The only question, then, was what basis the judges would be assessing all the performances on. Some people enjoyed surreal, shock-value sketches, while others loathed them, and the score for a performance like that could easily swing in either direction depending on what side of that line the judges fell on. I had a feeling the dragon duo’s performance—which had gotten a ton of laughs while being just a little unconventional—had hit the perfect balance for this sort of event, but it really would all come down to a matter of the judges’ personal preferences.

I sure am curious how they’re going to rate everyone…but really, it doesn’t matter in the end.

Flatorte and Laika looked as satisfied as could be with their performance. In fact, the smile on Flatorte’s face told me in her mind, she might as well have won already. They, at least, were clearly under the impression their sketch had gone over well.

I’ll have to ask which of them came up with the idea for that bit after this is all over.

At long last, the moment arrived for the judges to announce the winners. Pecora took to the stage, acting as the judges’ representative—or, really, acting as the demon king, which gave her more authority than anyone else present.

“Okay, everyone! The margin between the top three acts was very slim, so I’ll be announcing all of them at once, one after the other!”

All right, it’s time! How’s it going to turn out?

The lights in the venue dimmed, and a drumroll-like noise began to play. I clasped my hands before my chest as I anxiously awaited the results.

“In third place: Slimes! In second place: Honey & Sugar! And, in first place: Double Dragon!”

The spotlights came to rest on Laika and Flatorte. Laika spent a moment just standing there in dumbfounded silence, but then Flatorte grabbed her hand and raised it into the air.

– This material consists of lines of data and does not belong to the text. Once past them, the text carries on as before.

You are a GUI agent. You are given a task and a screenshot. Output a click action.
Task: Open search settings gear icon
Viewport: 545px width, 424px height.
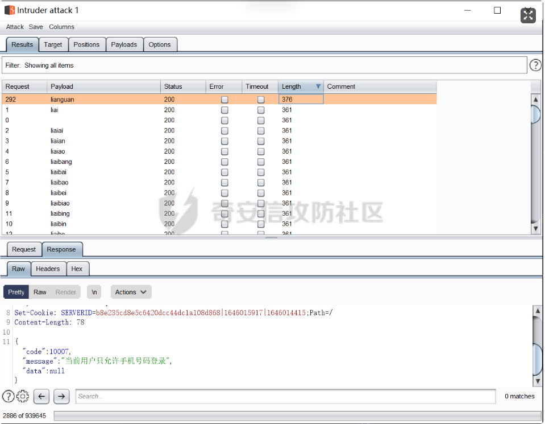point(23,396)
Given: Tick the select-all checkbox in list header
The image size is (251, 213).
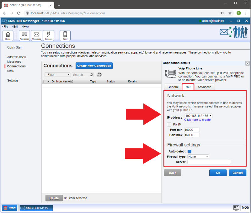Looking at the screenshot, I should (45, 82).
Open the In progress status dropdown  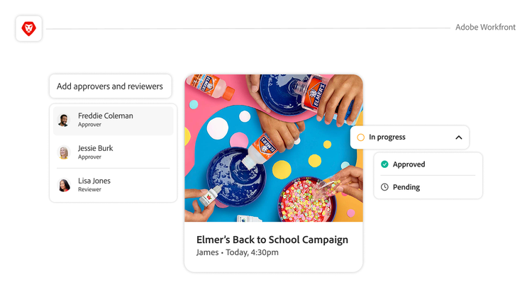pos(409,137)

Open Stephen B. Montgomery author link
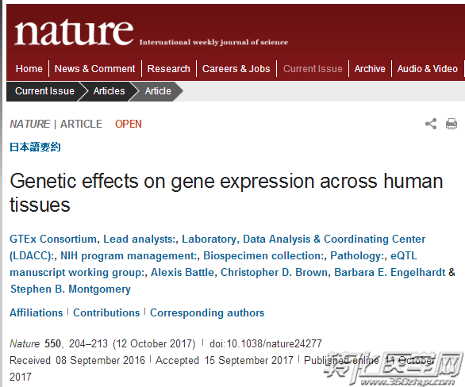pyautogui.click(x=71, y=289)
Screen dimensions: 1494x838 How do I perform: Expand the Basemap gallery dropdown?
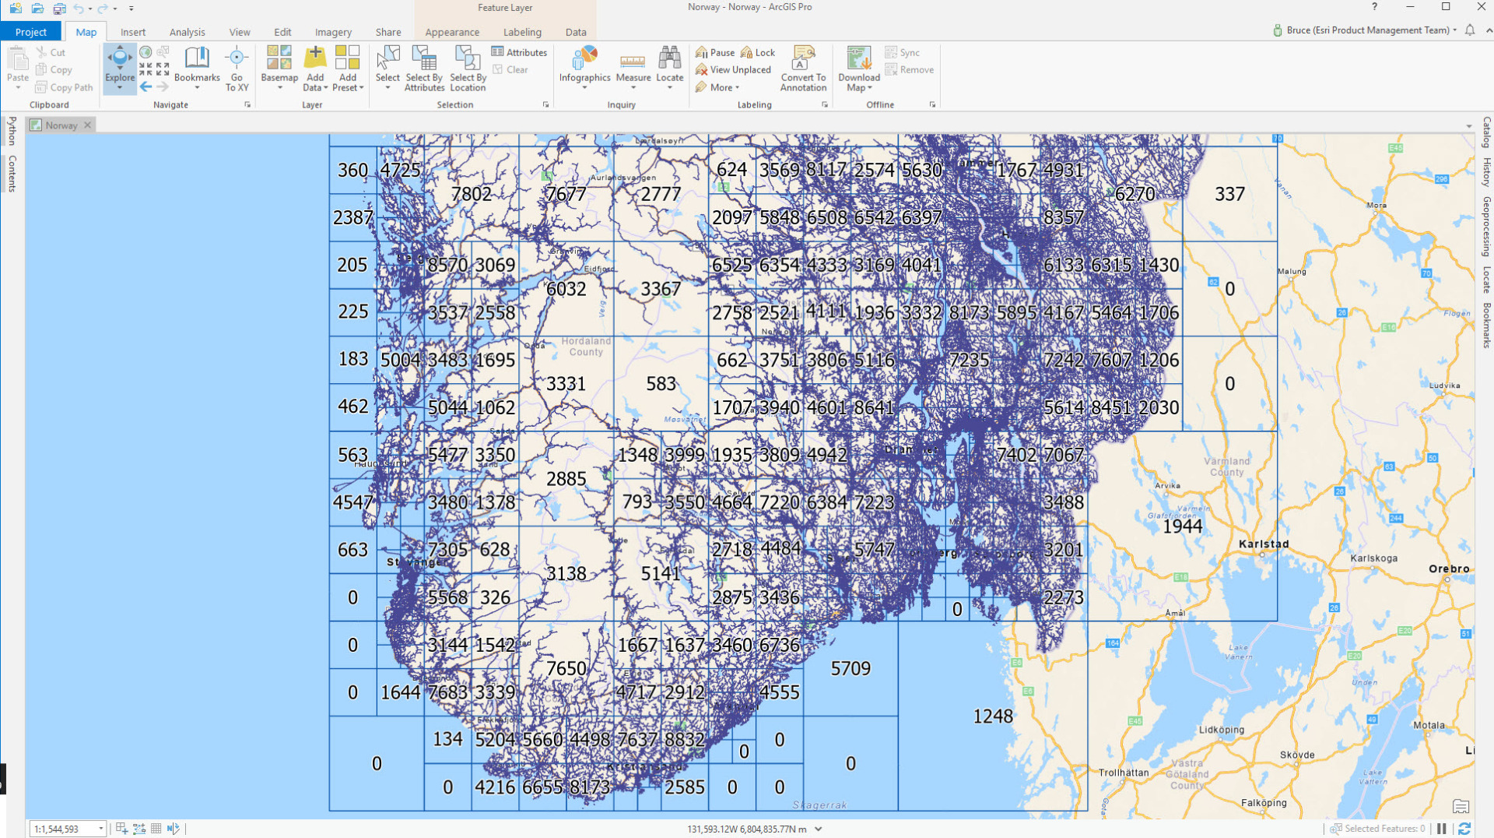pos(279,87)
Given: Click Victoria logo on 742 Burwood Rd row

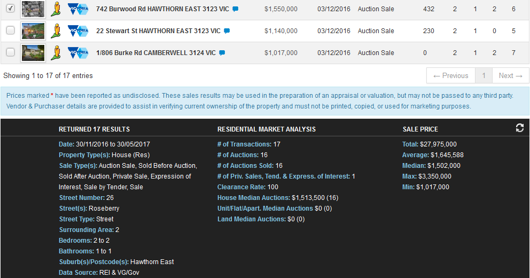Looking at the screenshot, I should (x=77, y=9).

“We did it! Come on, let’s go!” said Flatorte.

“R-right!” Laika stammered.

The venue’s lights came on once more, and the other contestants offered a mixture of applause and mildly disappointed glances as Laika and Flatorte took to the front of the stage, where Pecora hung medals around their necks.

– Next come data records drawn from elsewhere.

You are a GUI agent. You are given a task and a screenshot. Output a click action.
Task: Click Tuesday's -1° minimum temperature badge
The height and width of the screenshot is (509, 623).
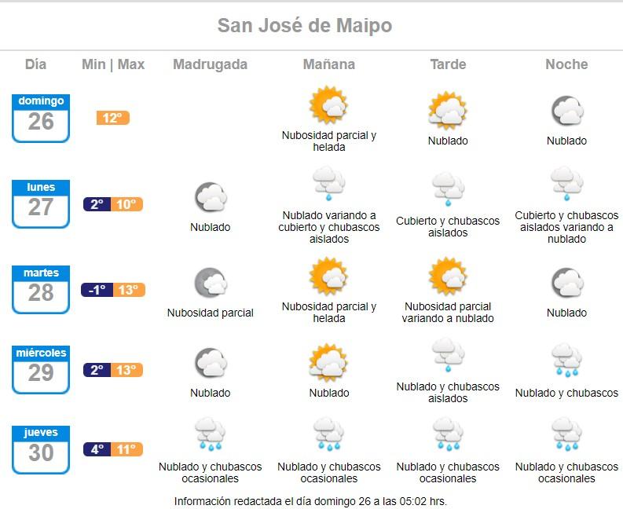[97, 290]
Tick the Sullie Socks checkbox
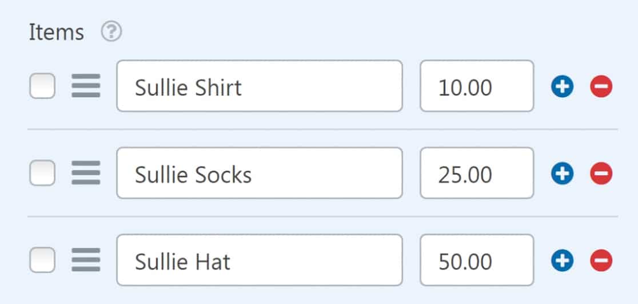The width and height of the screenshot is (638, 304). (x=42, y=174)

“Congratulations!” said Pecora. “You both did wonderfully!”

“This is an honor, truly! It feels like all our hard work has been rewarded!”

“It always feels great to come out on top in a contest of might, no matter what field it’s in!”

Yep! They really do deserve this, I thought as I looked over at Falfa and Shalsha…and found Shalsha was in tears, while Falfa was patting her on the back to comfort her. Yeah, I understand. It’s frustrating to lose, right? I was part of the process, so trust me, I’m frustrated, too.